--- START ---

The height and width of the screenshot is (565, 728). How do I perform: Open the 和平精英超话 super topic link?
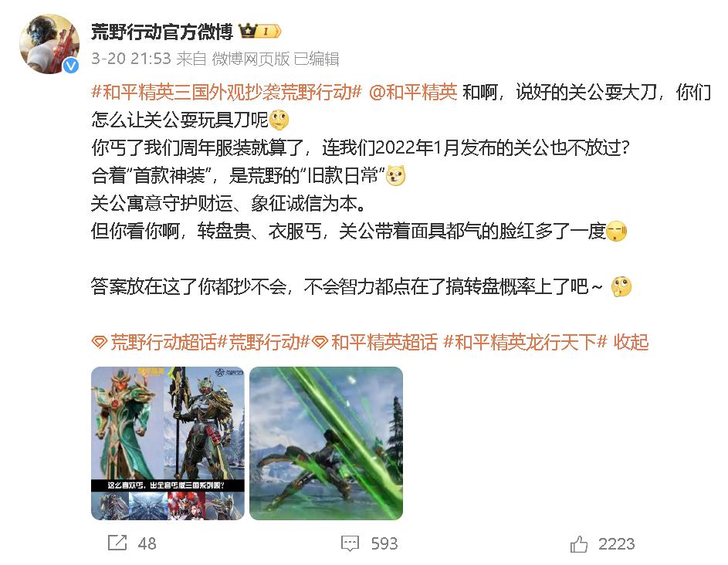pyautogui.click(x=384, y=342)
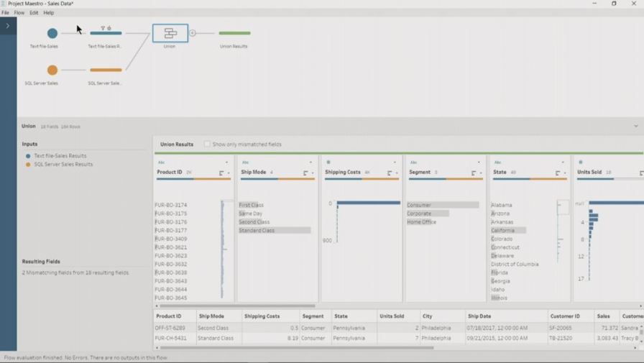Screen dimensions: 644x363
Task: Select the Text file-Sales input node
Action: (x=52, y=33)
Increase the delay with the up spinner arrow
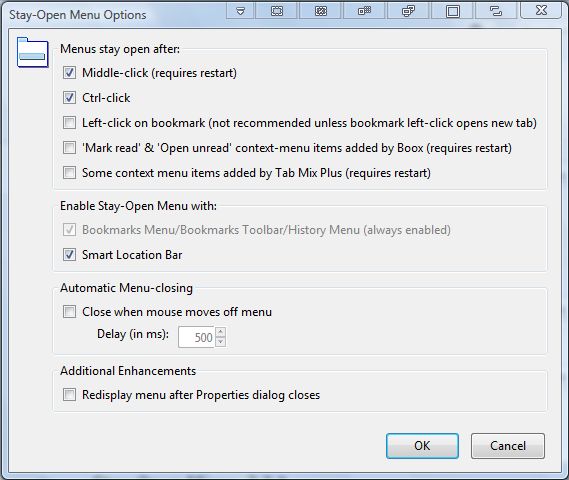This screenshot has height=480, width=569. coord(220,332)
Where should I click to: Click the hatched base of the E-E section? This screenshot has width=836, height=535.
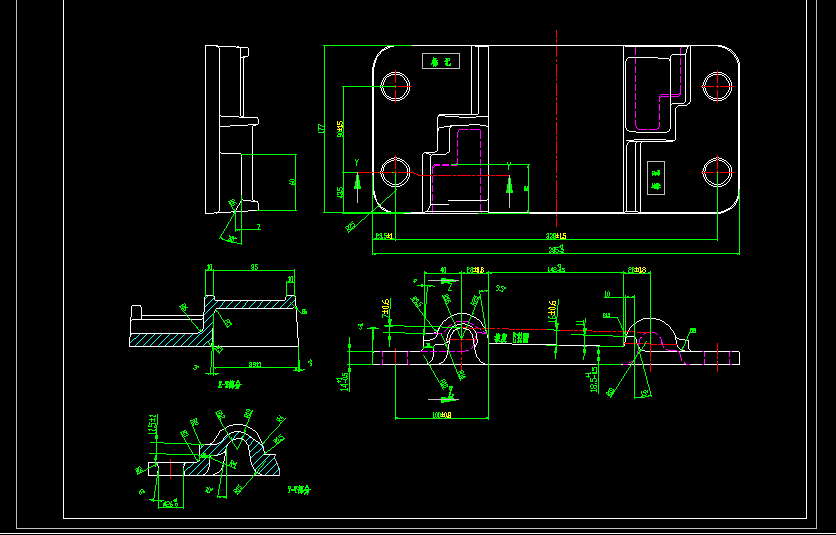[165, 339]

--- END ---

* _Problem details_
The lines wanted run from the line containing "Increase the delay with the up spinner arrow" through the end of the entries; return them exactly, both ends included, and keep pictures out.

* _Reply_
Increase the delay with the up spinner arrow
This screenshot has height=480, width=569. coord(220,332)
Where should I click to: Click the hatched base of the E-E section? This screenshot has width=836, height=535.
[165, 339]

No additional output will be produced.